The wreck itself attracted Arthur C. Clarke, a keen diver, and subsequently Cousteau, who visited it on his ship Calypso but failed to find anything new. The real progress was made by mathematicians and engineers who took up the challenge of the mechanism’s fused and broken gears.
Marchant’s narrative takes on a human-interest angle as these scientists’ stories unfold, given the intense obsession they shared and the rivalries that grew up between some of them. It would make a wonderful TV documentary, if only they were all still alive and able to be interviewed.

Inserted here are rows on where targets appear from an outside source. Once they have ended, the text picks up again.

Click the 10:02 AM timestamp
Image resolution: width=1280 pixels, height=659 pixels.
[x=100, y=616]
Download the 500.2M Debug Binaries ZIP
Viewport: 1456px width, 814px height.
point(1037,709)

Instead the book feels a bit like a documentary without pictures, which is particularly unfortunate in the case of the mechanism itself. There are some photographs and a couple of diagrams, but not enough, making it hard while reading to keep a clear image of the object at the centre of the story, especially when the theories of its function keep changing.
Yet despite these reservations, this is an informative and thoroughly researched book that avoids sensationalising the subject. Work on the mechanism continues: X-rays have shown it to contain a collection of cogs whose numbers of teeth enable researchers to speculate what they were meant to calculate. It seems the device may have had a rotating Moon set into its face, and by turning a dial you could see the phase and position for any day, as well as knowing when the next eclipse was due. Whoever made it had a phenomenal mind: candidates include the great astronomer Hipparchus, though the maker’s identity will probably never be known. The machine itself may not be much to look at now, but as a monument to ancient ingenuity it surely rivals the Parthenon.